Directions for this task >> Pick out every line in the data below that holds "person".
::: Recorded data
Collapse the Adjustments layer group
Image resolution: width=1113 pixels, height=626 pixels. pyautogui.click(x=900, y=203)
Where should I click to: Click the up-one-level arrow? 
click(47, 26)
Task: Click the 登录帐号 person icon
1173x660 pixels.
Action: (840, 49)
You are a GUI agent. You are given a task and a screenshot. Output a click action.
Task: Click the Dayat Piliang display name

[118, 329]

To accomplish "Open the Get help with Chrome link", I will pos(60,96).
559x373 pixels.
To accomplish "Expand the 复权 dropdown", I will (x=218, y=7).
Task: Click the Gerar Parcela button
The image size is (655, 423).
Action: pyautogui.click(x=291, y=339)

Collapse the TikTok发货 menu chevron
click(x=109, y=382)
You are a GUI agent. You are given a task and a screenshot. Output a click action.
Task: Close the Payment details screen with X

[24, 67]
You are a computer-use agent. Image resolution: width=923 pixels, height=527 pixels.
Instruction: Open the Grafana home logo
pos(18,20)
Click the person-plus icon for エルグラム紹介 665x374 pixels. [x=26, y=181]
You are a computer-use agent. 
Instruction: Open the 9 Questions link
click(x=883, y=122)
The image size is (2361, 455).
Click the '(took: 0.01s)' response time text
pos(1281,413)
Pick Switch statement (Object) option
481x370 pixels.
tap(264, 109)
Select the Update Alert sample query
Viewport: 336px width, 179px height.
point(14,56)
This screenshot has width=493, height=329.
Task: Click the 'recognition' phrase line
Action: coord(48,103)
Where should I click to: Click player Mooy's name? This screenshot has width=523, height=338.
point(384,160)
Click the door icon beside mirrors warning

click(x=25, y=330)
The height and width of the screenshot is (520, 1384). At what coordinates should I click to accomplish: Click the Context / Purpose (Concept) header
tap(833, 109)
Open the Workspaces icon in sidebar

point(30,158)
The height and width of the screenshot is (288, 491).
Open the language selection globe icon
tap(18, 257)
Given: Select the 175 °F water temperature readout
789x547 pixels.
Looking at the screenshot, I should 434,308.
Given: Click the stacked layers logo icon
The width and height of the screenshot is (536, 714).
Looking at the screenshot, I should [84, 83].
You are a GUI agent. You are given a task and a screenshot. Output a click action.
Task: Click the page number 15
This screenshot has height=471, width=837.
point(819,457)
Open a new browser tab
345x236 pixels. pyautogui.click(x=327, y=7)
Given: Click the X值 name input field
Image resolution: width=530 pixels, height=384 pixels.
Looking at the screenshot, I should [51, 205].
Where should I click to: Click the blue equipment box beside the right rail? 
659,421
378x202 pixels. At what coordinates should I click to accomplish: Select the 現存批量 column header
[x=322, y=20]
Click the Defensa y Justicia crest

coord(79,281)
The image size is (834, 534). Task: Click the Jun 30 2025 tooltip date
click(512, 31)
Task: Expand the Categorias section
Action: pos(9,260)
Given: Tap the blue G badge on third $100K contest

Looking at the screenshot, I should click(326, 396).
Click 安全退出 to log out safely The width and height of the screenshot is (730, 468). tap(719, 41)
::::::
Answer >>
Task: Click the 登录帐号 person icon
Click the person-plus icon for エルグラム紹介 665x374 pixels. [x=26, y=181]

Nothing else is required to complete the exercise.